En medio de la compleja situación económica que atraviesa nuestro país, muchas familias hacen grandes esfuerzos para sostener la educación de sus hijos. Sin embargo, en diversas instituciones de Santa Cruz, se observa una realidad que merece una reflexión profunda.
Muchos estudiantes que no tienen los textos solicitados para las diferentes asignaturas, no llevan el material completo o, en algunos casos, necesitan acompañamiento adicional —como una maestra integradora o apoyo escolar externo— pero no lo reciben porque la mensualidad escolar ya consume la mayor parte del presupuesto familiar. En algunos casos, incluso cubrir la pensión escolar resulta un desafío constante.
Pero esta situación no ocurre solo en colegios particulares, puede presentarse en cualquier institución donde exista una brecha entre lo que el entorno escolar exige y lo que la familia puede sostener. Lo importante no es el tipo de colegio, sino si el espacio elegido permite cubrir de manera coherente las necesidades académicas y emocionales del niño.
La crisis económica actual ha agravado estas dificultades. El aumento de costos, la inestabilidad laboral y la reducción del poder adquisitivo afectan directamente la capacidad de las familias para garantizar materiales, apoyos especializados y actividades complementarias. Este impacto es inevitable en el contexto educativo. Sin embargo, también recae en los adultos la responsabilidad de priorizar de manera coherente los recursos disponibles. Tomar decisiones educativas sin considerar estas limitaciones puede generar tensiones acumulativas y afectar la experiencia escolar de los niños.

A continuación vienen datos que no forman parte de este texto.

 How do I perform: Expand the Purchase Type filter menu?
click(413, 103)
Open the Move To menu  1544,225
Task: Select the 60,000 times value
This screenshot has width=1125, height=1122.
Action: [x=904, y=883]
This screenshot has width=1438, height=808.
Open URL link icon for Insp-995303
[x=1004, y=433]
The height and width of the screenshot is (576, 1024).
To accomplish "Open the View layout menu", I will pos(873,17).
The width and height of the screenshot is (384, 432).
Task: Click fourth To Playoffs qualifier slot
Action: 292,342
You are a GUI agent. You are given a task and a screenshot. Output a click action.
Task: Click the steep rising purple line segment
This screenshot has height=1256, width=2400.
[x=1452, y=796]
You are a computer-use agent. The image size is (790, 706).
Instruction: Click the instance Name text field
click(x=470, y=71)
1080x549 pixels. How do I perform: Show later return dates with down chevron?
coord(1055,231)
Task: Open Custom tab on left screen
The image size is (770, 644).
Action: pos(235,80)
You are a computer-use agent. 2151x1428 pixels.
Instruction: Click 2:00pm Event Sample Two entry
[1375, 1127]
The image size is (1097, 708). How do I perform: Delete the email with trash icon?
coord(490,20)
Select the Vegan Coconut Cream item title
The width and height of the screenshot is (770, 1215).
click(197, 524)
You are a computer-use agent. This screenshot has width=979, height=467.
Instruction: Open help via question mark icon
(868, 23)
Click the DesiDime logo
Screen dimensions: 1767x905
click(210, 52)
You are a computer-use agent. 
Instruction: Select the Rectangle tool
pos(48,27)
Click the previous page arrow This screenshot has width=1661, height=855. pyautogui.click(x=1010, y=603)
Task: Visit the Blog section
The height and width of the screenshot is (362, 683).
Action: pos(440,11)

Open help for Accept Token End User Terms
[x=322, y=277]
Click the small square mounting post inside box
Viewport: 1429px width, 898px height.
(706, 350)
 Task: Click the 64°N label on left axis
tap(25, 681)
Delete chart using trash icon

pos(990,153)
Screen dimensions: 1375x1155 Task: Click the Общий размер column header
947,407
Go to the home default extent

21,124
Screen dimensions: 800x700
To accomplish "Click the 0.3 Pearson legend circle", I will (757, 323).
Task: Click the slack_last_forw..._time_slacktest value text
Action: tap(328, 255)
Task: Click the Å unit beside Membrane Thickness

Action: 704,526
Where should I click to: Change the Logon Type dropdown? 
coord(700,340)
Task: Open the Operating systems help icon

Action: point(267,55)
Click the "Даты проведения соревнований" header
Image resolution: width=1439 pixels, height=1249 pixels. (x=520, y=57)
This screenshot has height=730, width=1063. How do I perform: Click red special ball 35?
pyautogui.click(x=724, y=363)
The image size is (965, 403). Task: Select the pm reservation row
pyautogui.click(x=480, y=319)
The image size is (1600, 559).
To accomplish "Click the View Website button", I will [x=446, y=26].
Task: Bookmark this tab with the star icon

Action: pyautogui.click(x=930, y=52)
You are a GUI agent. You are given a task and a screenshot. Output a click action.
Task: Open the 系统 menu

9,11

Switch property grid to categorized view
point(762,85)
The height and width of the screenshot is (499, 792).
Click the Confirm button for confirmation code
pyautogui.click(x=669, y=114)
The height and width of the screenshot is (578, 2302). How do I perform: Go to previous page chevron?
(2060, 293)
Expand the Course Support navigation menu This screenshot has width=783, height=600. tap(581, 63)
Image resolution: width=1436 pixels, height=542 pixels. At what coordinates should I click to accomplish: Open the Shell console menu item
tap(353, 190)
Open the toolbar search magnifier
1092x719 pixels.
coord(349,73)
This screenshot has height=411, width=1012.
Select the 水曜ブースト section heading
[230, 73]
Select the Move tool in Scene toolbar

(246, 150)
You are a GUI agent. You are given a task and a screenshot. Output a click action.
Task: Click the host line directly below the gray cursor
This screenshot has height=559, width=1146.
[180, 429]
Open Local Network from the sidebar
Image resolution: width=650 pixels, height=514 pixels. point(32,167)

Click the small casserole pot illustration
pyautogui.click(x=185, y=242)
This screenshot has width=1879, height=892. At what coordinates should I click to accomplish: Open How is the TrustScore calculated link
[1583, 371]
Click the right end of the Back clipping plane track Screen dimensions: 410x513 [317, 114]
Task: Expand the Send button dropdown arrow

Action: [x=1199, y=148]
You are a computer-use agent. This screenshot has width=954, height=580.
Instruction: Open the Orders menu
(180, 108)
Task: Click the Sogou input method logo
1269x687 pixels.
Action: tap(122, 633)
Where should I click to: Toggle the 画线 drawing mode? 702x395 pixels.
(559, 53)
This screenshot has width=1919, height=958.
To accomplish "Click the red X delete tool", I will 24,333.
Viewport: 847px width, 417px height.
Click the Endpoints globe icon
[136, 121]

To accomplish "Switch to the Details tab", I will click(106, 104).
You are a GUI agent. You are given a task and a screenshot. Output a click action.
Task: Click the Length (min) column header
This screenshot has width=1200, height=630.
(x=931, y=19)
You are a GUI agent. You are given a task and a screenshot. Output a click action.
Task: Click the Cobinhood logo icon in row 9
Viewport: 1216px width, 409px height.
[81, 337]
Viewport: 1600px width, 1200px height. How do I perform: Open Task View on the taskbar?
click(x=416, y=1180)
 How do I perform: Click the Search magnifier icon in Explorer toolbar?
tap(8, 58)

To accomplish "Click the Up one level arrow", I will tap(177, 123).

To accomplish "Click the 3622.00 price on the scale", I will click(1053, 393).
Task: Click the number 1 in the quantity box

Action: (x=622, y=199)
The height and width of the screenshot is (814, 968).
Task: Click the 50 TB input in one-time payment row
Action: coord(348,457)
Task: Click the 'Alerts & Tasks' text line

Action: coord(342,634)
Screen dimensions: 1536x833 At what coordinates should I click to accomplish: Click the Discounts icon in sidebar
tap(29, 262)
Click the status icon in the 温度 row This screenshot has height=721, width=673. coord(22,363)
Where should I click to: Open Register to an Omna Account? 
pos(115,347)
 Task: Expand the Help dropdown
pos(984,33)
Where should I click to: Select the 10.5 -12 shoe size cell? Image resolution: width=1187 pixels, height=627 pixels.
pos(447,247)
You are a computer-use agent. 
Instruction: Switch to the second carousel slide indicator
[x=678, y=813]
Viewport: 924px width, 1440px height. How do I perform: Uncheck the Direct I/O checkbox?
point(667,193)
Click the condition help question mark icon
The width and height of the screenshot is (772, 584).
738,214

Desde la psicología basada en evidencia, estos efectos se pueden entender mediante la teoría socio-cognitiva de Albert Bandura. El psicólogo canadiense-estadounidense de origen ucraniano explica que la autoeficacia —la percepción de la propia capacidad para realizar tareas— se construye a partir de experiencias de logro repetidas. Cuando un niño cuenta con los recursos y apoyos necesarios, tiene más probabilidades de completar las tareas con éxito. Cuando enfrenta obstáculos constantes, como la falta de material o acompañamiento especializado, las experiencias de error y tareas incompletas se repiten, debilitando su percepción de competencia observable.
En estudiantes con diagnóstico, la ausencia de apoyo especializado aumenta la brecha entre las exigencias del aula y su desempeño. No se trata de privilegio, sino de ajustes educativos necesarios. Cuando estos ajustes no se implementan, los niños buscan adaptarse mediante estrategias conductuales para reducir la exposición a errores o correcciones frecuentes.
Las respuestas observables frente a estas condiciones son variadas: algunos niños presentan conductas disruptivas; otros reducen su participación; otros desarrollan sobreadaptación, intentando cumplir las demandas por sí mismos y pasar desapercibidos. Estas conductas no son caprichosas, son solo intentos de adaptación frente a una situación que el niño no controla.
Además, el aprendizaje por modelado, también descrito por Bandura, demuestra que los niños observan y reproducen las prioridades de los adultos. Cuando, por ejemplo, perciben que mantener una imagen social pesa más que actuar de manera coherente con sus posibilidades, ese patrón puede internalizarse como una forma de entender la realidad.
El modelo ecológico del desarrollo de Urie Bronfenbrenner nos recuerda que el niño crece dentro de sistemas interconectados: familia, escuela, economía y cultura. Una discrepancia sostenida entre las demandas escolares y las posibilidades familiares tiene un impacto directo en su desempeño y ajuste emocional.
En tiempos de crisis económica, elegir con coherencia es un acto de responsabilidad y cuidado. Cuando los adultos no priorizan las necesidades reales del niño, sino que se enfocan en mantener una apariencia social o en que los hijos estudien en un determinado lugar sin tener la capacidad real de sostener la formación en dicha institución, el efecto recae directamente en el desarrollo emocional y en la construcción de la autoeficacia de los niños.
Elegir con criterios de imagen más que de bienestar, genera experiencias repetidas de frustración, adaptación forzada y tensión que los niños deben manejar sin apoyo suficiente. No se trata de juzgar, sino de reflexionar. La educación es un derecho, no un privilegio. Garantizar ese derecho implica asegurar condiciones reales de aprendizaje y no solo la inscripción en una institución “de prestigio”.
La pregunta final es simple y profunda: ¿Estamos tomando decisiones educativas centradas en el bienestar real de nuestros hijos o en la imagen que deseamos proyectar a la sociedad?